In fourth grade, was an avid reader. I read book, upon book, upon book. I would get in trouble for reading in class and stay up all night reading. I’d show my teacher passages I found beautiful or funny (probably much to her annoyance.) Naturally, I soon picked up writing. After this discovery of writing, everything changed to the words that I wrote. I’d write story, upon story, upon story. I would get in trouble for writing in class. I’d write in my blue spiral notebook until late into the night. These stories were never anything special, just princess tales and large animals out to eat humans (think Johnathan Rand.) In the many years since the days of Mrs. Brock’s fourth grade class, I have refined my writing through both the quality and the process.
When I first start writing a paper, I try right off the bat to write an introduction. While maybe I do not have an idea as to where I am going to go in the paper, I find that it helps me get started with thinking about the many ideas I have for the piece. I sit down at my desk, my laptop open in front of me and just type. After this, if I’m having a good writing day, I will continue. On these good writing days, inspiration has hit and I can write to my heart’s content. My fingers fly across the keyboard as sentence after sentence comes spilling out of my brain. On my bad days, my brain scrambles for the next word in the sentence and I inevitably end up deciding to wait for another day. I am not a procrastinator, when it comes to papers, so this (normally) is fine.
The second draft of the paper goes into a new document where I start cutting and editing word after word, sentence after sentence. I ask the questions; “What if I moved that to a new spot?”; “How can I expand upon or explain this better?” I try to rework the writing into a more cohesive paper, especially if it was written in more than one day. I play no music while I write, it distracts me and makes it difficult for my brain to find words. The final draft is where I decide where my edits helped and where they hindered. This sometimes means reverting back to something in an older draft and sometimes means reworking a newer one. Overall, I find that this helps me understand what works and what does not.

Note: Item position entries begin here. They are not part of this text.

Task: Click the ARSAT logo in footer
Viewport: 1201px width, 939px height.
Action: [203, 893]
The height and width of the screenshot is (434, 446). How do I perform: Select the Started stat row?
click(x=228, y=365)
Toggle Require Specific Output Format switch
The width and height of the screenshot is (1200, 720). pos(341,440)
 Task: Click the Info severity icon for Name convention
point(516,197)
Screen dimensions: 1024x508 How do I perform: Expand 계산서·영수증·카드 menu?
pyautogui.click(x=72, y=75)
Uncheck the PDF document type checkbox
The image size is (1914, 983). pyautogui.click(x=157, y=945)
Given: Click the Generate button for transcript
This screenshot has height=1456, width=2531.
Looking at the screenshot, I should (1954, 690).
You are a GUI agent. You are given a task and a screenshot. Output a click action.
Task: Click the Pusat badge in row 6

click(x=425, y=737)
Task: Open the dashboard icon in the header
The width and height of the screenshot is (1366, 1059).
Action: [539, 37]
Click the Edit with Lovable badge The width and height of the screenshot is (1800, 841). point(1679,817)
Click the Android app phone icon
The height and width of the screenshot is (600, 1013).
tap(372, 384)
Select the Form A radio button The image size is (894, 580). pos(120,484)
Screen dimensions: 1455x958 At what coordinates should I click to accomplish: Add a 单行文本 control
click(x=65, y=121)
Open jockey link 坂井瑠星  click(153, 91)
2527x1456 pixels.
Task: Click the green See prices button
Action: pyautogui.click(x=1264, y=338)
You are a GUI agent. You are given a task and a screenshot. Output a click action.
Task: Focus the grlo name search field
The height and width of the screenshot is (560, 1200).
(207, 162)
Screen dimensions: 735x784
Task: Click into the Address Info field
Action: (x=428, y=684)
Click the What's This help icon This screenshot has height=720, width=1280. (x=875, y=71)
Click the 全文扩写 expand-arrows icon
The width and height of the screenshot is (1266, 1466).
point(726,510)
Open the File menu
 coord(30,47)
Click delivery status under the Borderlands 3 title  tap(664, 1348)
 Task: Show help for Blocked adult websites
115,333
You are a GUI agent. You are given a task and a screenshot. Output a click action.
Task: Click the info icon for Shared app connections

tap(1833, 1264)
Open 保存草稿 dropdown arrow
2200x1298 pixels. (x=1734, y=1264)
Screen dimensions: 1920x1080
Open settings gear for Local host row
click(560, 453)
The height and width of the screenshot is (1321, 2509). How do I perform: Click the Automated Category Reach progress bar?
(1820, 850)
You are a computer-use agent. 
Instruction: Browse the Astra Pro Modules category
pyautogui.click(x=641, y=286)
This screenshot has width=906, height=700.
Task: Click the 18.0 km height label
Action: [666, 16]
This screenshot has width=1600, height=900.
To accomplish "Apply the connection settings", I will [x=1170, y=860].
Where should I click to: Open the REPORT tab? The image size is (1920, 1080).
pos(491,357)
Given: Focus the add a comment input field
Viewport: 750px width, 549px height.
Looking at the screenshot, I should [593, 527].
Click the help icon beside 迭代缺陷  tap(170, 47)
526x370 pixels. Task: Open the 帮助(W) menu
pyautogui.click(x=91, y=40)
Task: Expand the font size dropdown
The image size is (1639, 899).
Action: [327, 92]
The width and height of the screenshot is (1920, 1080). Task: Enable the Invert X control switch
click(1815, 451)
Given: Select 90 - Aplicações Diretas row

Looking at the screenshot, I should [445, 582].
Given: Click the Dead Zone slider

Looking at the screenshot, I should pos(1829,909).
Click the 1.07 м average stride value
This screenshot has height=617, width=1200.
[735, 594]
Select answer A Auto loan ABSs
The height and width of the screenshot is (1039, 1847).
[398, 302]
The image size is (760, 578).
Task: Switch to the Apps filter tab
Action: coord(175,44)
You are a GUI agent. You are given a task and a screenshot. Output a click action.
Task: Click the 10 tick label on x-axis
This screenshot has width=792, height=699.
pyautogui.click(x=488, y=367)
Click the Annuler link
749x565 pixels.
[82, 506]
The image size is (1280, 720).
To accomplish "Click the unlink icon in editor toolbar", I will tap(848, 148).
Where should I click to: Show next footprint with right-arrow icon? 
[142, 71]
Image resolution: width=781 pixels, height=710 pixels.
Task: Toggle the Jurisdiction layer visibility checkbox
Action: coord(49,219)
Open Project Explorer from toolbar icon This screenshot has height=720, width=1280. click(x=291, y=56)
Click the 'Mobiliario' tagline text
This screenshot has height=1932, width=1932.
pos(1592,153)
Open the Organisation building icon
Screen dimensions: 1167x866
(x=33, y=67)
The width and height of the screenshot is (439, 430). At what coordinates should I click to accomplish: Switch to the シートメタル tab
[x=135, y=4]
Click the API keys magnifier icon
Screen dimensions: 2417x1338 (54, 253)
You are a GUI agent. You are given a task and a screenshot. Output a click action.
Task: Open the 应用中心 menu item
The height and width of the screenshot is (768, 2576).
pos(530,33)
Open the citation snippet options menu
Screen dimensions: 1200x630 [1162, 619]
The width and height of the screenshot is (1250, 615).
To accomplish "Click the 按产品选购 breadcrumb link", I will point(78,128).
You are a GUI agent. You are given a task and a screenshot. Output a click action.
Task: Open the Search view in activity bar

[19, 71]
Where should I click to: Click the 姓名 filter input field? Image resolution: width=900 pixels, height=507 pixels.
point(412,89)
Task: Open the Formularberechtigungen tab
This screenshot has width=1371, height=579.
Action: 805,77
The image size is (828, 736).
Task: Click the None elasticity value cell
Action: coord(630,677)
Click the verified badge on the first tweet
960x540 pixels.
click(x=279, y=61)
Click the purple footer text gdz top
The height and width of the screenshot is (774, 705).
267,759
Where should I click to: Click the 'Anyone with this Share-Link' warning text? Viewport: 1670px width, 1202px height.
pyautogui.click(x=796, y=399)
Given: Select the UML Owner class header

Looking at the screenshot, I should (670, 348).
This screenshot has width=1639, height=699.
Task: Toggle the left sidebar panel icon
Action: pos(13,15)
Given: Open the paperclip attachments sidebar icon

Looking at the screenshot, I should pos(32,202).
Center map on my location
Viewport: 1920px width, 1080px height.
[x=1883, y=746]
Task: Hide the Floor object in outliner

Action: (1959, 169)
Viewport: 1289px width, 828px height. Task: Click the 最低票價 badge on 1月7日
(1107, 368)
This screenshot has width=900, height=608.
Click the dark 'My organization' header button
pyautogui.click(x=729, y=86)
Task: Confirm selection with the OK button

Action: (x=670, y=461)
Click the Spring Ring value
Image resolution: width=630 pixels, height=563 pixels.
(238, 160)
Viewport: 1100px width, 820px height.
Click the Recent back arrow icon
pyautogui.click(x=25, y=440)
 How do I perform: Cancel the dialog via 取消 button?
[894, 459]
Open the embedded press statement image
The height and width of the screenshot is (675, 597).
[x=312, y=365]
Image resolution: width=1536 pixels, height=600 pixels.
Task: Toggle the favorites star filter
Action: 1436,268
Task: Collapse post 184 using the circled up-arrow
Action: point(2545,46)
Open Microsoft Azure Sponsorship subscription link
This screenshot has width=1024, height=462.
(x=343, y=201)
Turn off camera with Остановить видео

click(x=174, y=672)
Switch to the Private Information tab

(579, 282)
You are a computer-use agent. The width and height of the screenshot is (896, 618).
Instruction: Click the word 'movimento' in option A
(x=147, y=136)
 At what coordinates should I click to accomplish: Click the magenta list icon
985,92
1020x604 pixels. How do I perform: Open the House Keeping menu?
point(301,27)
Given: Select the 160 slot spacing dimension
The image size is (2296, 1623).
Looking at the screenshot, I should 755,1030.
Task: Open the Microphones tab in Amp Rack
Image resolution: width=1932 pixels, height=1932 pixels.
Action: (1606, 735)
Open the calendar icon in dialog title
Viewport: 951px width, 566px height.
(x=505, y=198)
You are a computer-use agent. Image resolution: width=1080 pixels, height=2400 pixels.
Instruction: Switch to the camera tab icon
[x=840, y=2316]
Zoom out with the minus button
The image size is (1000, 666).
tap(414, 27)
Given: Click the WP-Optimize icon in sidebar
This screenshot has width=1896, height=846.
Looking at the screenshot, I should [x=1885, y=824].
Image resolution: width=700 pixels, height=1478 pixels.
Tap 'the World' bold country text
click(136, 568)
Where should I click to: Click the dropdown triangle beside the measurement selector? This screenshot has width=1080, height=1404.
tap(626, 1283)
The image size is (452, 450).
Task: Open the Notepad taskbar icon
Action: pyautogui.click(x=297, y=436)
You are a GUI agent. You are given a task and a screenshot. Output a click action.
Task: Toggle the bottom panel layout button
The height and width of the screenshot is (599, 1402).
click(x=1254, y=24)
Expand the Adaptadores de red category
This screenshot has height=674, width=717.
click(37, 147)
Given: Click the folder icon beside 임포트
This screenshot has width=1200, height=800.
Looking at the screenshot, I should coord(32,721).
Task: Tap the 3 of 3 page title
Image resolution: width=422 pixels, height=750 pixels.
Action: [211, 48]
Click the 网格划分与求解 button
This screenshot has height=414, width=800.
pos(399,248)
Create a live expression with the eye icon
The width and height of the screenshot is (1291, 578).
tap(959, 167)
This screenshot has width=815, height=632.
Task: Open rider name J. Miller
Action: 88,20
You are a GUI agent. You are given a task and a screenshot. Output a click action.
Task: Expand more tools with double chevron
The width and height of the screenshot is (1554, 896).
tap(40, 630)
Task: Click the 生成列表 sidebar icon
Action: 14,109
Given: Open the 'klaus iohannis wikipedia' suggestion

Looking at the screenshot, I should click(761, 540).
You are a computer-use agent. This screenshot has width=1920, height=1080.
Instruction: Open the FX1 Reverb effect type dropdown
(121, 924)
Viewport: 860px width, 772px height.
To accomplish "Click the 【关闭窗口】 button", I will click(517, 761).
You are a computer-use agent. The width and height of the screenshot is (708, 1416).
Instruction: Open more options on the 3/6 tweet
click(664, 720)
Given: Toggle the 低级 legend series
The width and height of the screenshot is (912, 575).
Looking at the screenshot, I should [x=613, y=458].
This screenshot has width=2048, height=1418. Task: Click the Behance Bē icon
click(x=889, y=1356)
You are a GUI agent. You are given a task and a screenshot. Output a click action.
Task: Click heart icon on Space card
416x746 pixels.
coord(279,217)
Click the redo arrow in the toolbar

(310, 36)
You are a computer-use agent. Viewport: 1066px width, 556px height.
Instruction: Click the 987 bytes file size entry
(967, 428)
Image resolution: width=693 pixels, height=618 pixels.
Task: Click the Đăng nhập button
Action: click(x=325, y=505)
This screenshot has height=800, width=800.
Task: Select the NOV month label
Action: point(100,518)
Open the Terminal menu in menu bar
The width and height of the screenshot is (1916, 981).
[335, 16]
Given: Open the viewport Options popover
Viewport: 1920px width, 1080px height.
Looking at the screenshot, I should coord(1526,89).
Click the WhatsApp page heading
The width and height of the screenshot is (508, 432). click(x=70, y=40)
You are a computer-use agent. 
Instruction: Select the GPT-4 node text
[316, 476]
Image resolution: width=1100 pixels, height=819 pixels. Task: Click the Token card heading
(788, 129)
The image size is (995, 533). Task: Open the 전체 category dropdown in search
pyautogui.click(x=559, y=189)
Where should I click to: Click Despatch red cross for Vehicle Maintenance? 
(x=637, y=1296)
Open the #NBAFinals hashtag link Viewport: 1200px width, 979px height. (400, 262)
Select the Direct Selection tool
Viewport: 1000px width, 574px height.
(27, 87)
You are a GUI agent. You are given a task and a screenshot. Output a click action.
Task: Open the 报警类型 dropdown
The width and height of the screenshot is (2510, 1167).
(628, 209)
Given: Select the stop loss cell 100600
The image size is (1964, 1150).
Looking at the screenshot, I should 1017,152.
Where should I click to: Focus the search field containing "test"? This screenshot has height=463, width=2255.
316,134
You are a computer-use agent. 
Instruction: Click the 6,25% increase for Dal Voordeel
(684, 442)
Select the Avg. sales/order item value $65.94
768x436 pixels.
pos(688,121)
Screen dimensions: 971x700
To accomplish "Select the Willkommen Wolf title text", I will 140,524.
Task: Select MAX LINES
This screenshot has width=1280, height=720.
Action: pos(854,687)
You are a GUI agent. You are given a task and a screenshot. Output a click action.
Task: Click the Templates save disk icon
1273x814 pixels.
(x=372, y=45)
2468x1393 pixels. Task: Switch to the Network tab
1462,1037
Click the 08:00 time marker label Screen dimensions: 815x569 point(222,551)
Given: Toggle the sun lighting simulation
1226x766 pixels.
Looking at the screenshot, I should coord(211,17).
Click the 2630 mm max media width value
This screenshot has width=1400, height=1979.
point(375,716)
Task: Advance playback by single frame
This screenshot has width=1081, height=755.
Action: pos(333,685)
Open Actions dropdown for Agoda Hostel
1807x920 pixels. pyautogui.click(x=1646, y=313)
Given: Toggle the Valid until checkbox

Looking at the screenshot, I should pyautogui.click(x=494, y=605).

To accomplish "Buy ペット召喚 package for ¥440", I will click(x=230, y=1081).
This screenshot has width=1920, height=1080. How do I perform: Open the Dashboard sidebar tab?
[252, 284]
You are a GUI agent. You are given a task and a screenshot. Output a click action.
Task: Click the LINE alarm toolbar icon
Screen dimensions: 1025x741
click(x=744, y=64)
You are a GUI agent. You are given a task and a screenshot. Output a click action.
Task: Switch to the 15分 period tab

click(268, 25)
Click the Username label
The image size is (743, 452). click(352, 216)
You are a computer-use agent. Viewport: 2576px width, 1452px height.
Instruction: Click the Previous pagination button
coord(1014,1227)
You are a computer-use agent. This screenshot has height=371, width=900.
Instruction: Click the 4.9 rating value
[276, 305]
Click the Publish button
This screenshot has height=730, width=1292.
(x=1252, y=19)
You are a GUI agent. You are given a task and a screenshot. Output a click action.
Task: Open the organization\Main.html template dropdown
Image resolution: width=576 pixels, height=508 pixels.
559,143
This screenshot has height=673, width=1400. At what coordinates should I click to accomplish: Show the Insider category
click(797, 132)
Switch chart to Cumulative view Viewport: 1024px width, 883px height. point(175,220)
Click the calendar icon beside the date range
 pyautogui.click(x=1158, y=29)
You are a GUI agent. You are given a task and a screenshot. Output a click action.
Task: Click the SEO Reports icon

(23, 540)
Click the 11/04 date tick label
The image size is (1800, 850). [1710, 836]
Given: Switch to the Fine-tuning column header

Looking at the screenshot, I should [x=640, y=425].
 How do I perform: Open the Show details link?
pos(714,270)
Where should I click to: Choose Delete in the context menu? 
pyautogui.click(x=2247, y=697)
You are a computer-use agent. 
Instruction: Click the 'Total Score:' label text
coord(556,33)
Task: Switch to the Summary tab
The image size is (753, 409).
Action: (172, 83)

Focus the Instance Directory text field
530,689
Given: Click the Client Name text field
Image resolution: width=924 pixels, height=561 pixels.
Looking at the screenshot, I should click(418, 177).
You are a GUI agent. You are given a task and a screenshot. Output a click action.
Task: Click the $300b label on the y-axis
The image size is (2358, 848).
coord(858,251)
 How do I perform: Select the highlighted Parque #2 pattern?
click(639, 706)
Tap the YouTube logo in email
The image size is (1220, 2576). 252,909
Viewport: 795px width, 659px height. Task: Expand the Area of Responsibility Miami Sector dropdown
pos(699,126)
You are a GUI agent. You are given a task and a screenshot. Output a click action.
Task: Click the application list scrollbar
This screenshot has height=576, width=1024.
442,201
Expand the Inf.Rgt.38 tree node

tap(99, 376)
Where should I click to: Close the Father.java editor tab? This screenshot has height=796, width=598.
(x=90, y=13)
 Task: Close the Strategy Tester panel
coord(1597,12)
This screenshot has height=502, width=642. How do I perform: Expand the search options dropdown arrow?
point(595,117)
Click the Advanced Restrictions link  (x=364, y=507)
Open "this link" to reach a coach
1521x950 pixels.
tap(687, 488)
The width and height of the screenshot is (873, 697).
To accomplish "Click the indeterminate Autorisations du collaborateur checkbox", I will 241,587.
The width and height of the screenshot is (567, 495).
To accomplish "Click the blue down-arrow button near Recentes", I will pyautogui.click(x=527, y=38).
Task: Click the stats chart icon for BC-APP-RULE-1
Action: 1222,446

I remember back in fourth grade, writing my stories, thinking that once I had finished a draft it meant it was done and ready to be published. That everything I wrote was worthy of a gold medal and if turned in would result in a “job well done.” Over the years, I have learned that the gold medal pieces come from gold medal effort and that “job well done” isn’t the same thing as a good product of writing. My writing habits are no longer jotting down “And then, and then, and then” sentences, they’ve evolved to multiple word documents and no music playing. The quality of my process has greatly increased.